Oui, le vitrail commence à prendre forme, le vitrail commence à prendre vie. Mais voilà, il faut essayer de donner à la lumière toute sa chance pour que le vitrail traduise bien le message. Alors sur l’atelier suivant, on va faire un peu de peinture, non pas pour peindre le verre, il a déjà été fondu avec ses propres pigments, mais pour rajouter sur le verre le détail du pli d’une robe, le détail de l’aile d’un oiseau, le détail d’un nuage dans le ciel. Ce trait de peinture qui donnera tout l’éclat du vitrail se fait avec une mixture qui s’appelle grisaille. C’est le temps où les contrastes, où les opposés se marient au service d’un message, au service du passage de la lumière. Oui, le maître-verrier met la grisaille au service du passage de la lumière. Oui, le maître-verrier met la grisaille au service de l’éclat de la lumière.

Enfin, une ultime étape dans l’atelier des maîtres-verriers, une ultime étape si importante, celle de l’étanchéité. On va simplement badigeonner sur ses deux faces le vitrail, afin qu’il puisse résister à l’épreuve du temps et que son témoignage éphémère, celui qui se vit au rythme de la lumière qui passe, puisse alors lui passer les siècles, passer les générations.

On a presque terminé. Il faut encore un voyage. Le vitrail le fera dans le noir, enveloppé de couvertures pour qu’il ne se brise pas. Il sera lui mis à l’aveugle, mis au secret, mis au silence. Enfin, il sera posé sur le trou béant d’un mur. Enfin, le maître-verrier pourra s’asseoir et regarder à nouveau la courbe du soleil. Cette fois, pas d’éblouissement, mais une lumière colorée qui va le rejoindre. Un espace qui va s’élargir, car devenir vivant de lumière, car habité d’un vitrail et d’un message. Humblement, le maître-verrier se retirera. Il abandonnera son vitrail à celles et ceux qui vont passer dans ce lieu qu’il est venu visiter pour y poser son message, pour y offrir à la lumière de pouvoir être éclatante, vivante.

 

N’est-ce pas chers amis une belle visite-parabole que celle du travail des maîtres-verriers pour la vie de l’Eglise, pour la vie de chaque communauté locale, pour chacune de nos vies personnelles, pour la vie d’une région, pour la vie de l’Eglise à la dimension du monde, une Eglise de témoins, passeurs de lumière. Une Eglise-vitrail au service d’une humanité-vitrail.

 En Eglise aussi, chers Sœurs et Frères, nous avons besoin de ces temps où l’on essaie de faire passer du cœur au témoignage un message reçu, afin qu’il s’inscrive dans des projets, qu’il s’inscrive non pas dans des dessins, mais dans des gestes, dans des actes qui le disent pleinement et dont nous réalisons que seul le Christ peut leur donner leur vrai sens.

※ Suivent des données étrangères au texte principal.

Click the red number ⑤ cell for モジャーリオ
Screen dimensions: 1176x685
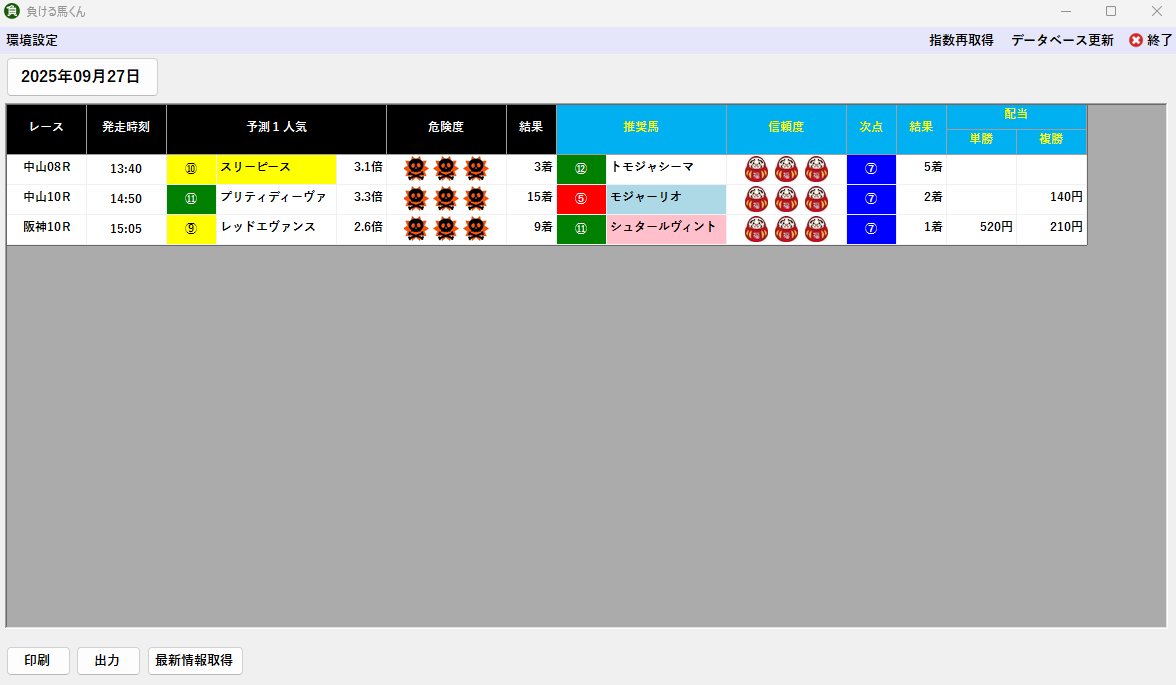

Oui, seule la lumière du Christ peut donner son vrai sens à la mission de l’Eglise, à chacun de nos projets. Alors pour nous aussi en Eglise, il est important ce temps de la maquette. Mais ensuite prenons-nous toujours le temps de la coloration ? C’est pour moi et pour le conseil régional une réflexion que nous avons ouverte et que nous voulons essayer de mener avec chacun de vous. Ce temps de la coloration, de l’implantation, de la façon dont nous essayons de nous dire : où sont-ils ces lieux dans nos Eglises locales, dans notre région, qui ont encore de ces trous béants, ouverts au tumulte du temps, ouverts à toutes ces aspirations qui entrainent les uns et les autres vers des intégrismes, des fanatismes, vers l’antisémitisme, le racisme, la xénophobie, les engagements qui violent la dignité de l’être humain ? Où sont-ils tous ces lieux, aujourd’hui, près de chez nous, qui ont besoin ou qui n’attendent que nous pour que nous nous posions là pour offrir le vitrail que nous sommes à une lumière qui doit, qui souhaite, qui espère atteindre le cœur de celui qui passe ?

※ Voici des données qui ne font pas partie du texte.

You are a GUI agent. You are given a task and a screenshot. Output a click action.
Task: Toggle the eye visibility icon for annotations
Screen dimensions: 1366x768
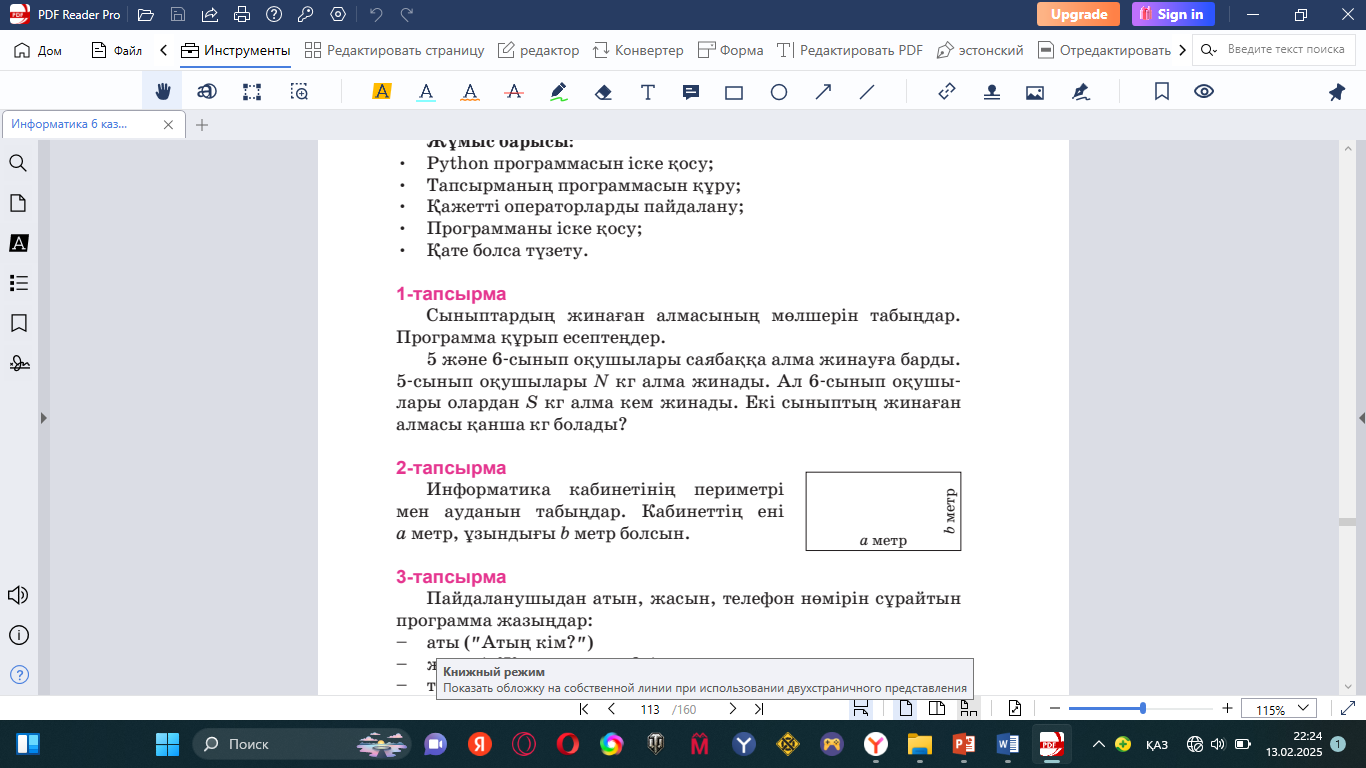pos(1204,92)
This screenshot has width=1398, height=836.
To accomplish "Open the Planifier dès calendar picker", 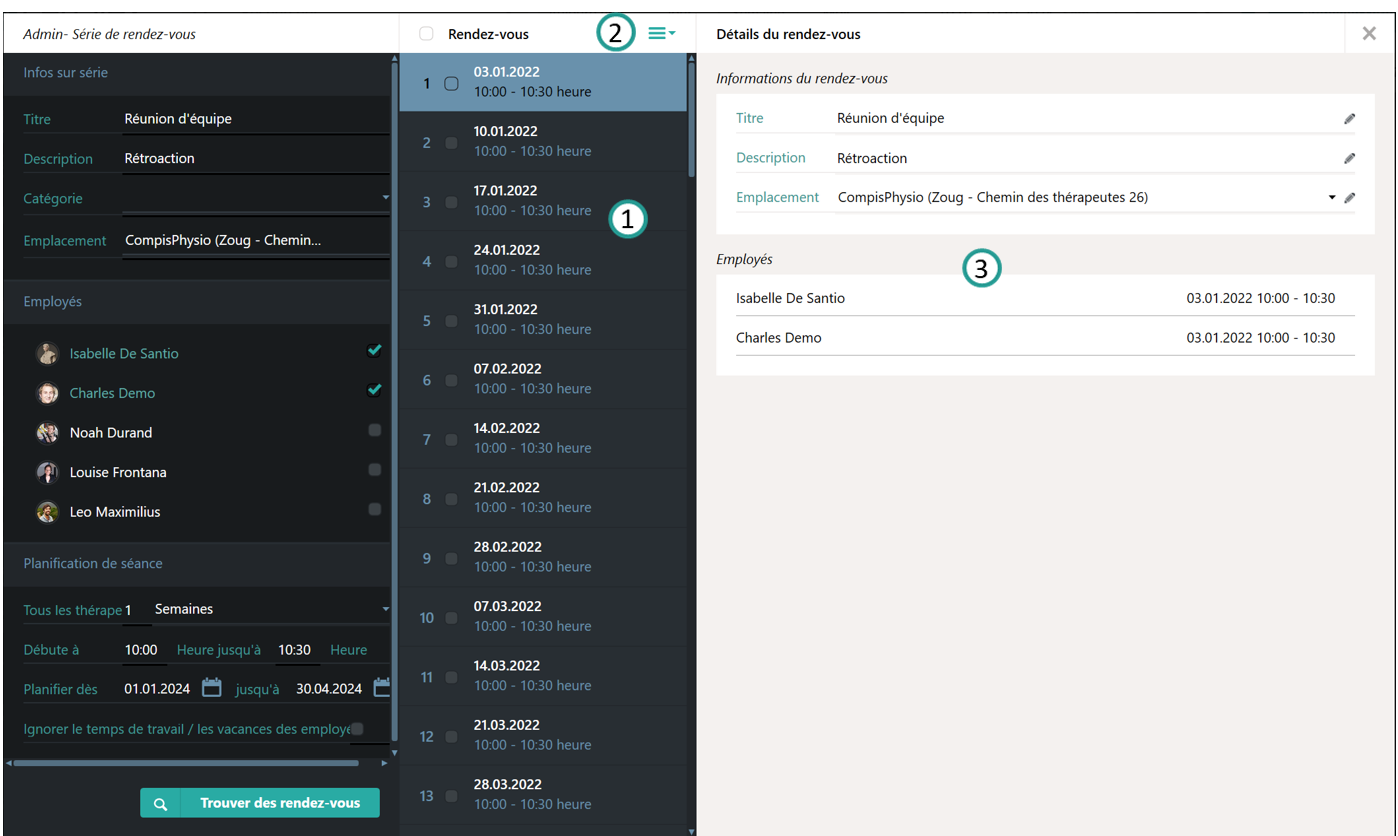I will pyautogui.click(x=211, y=688).
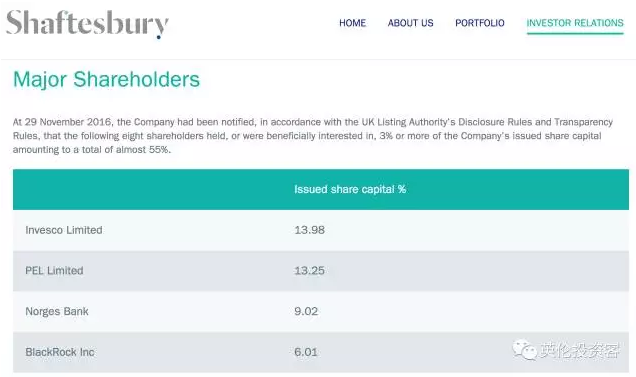Click the 13.25 share capital value
This screenshot has width=636, height=377.
pyautogui.click(x=309, y=271)
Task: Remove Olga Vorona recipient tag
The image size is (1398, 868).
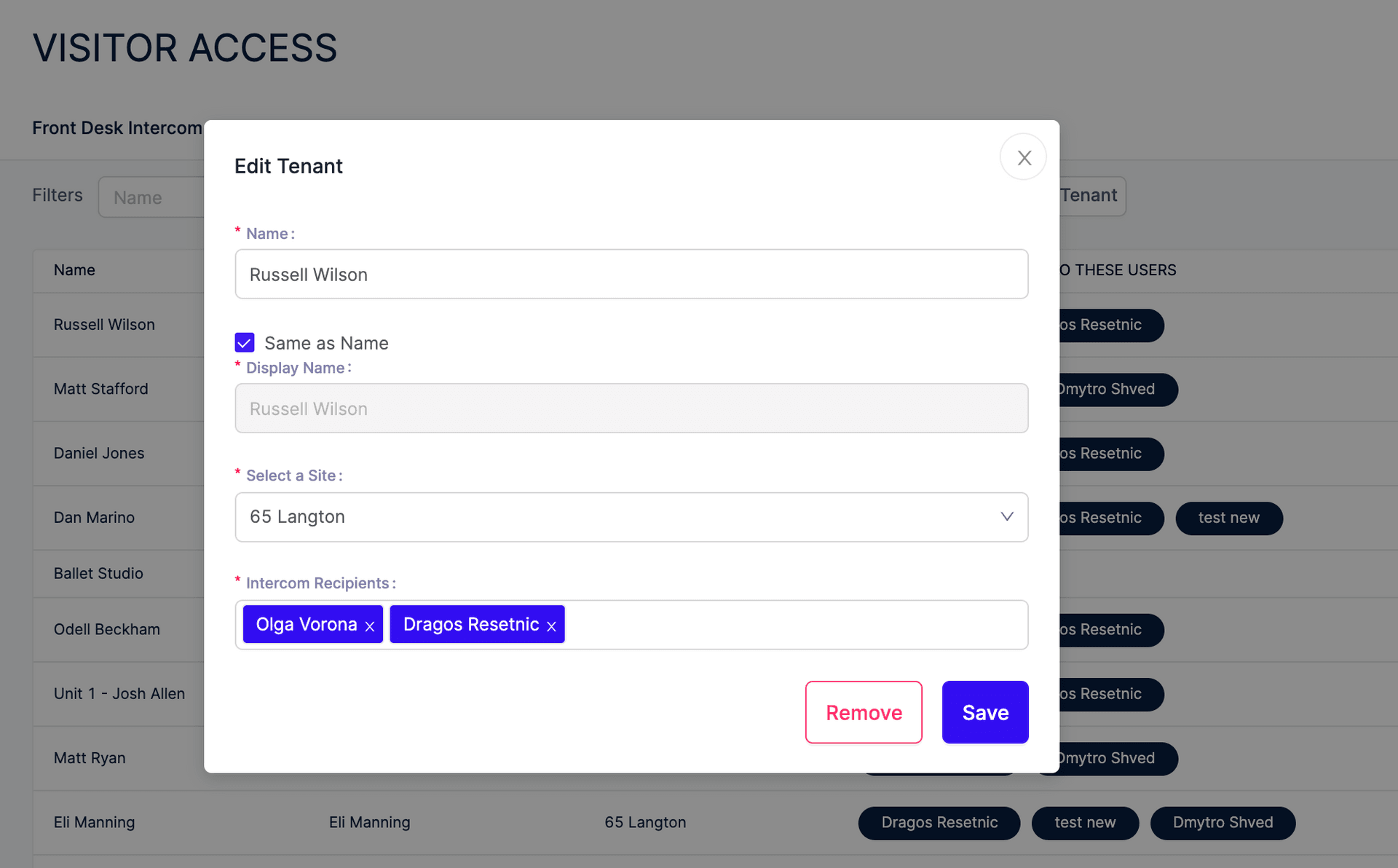Action: pyautogui.click(x=370, y=626)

Osons-nous, aujourd’hui, nous poser réellement ces questions de nos lieux de vie, non uniquement les lieux de vie hérités du passé, mais des lieux de vie où aujourd’hui des populations sont en attente, sont en souffrance, sont dans la grisaille du temps, et n’aspirent qu’à une petite couleur de vie. Allons-nous avoir ensemble, – je ne vous rappelle que quelques messages anciens : l’audace, le courage –, de nous poser ces questions-là ? Allons-nous avoir foi, non en nos capacités, mais en l’œuvre de la lumière qui vient passer dans nos vies-vitrail ? C’est un enjeu. Et ce n’est que lorsque nous aurons pris le temps, que lorsque nous aurons fait cette analyse, que nous pourrons alors progresser ensemble sur les cartons et les tracés, sur les calques, sur tout ce qui va nous permettre d’être, et non pas de faire, d’être l’Eglise que le Seigneur suscite et attend. Oui, nous sommes appelés à être cette Eglise et non pas à la faire par nous-mêmes, mais à la recevoir et à lui laisser sa capacité à être.

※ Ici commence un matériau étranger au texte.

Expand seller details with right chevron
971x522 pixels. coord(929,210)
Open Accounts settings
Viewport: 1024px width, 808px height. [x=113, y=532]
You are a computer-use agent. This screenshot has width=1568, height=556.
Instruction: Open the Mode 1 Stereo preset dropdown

Comme les maîtres-verriers, nous réaliserons alors peut-être parfois que nous sommes en mille morceaux. Comment recoller tout ça ? Combien de fois est-ce que je l’entends en visitant l’une ou l’autre des Eglises locales : « Ah, il nous manque des morceaux pour boucher tel trou ». Alors les morceaux, ça peut être une tuile ou un moellon, mais ça peut être quelques billets ou quelques chèques, et puis des fois ça peut être quelques personnes, quelques jeunes ou quelques moins jeunes. Ah oui, il nous manque toujours quelque chose. Mais s’il nous manque quelque chose, c’est que nous avons déjà quelque chose. Et si nous préférons parler du manque, c’est parce que nous manquons parfois d’imagination pour déjà organiser, structurer, donner sens à ce que nous avons.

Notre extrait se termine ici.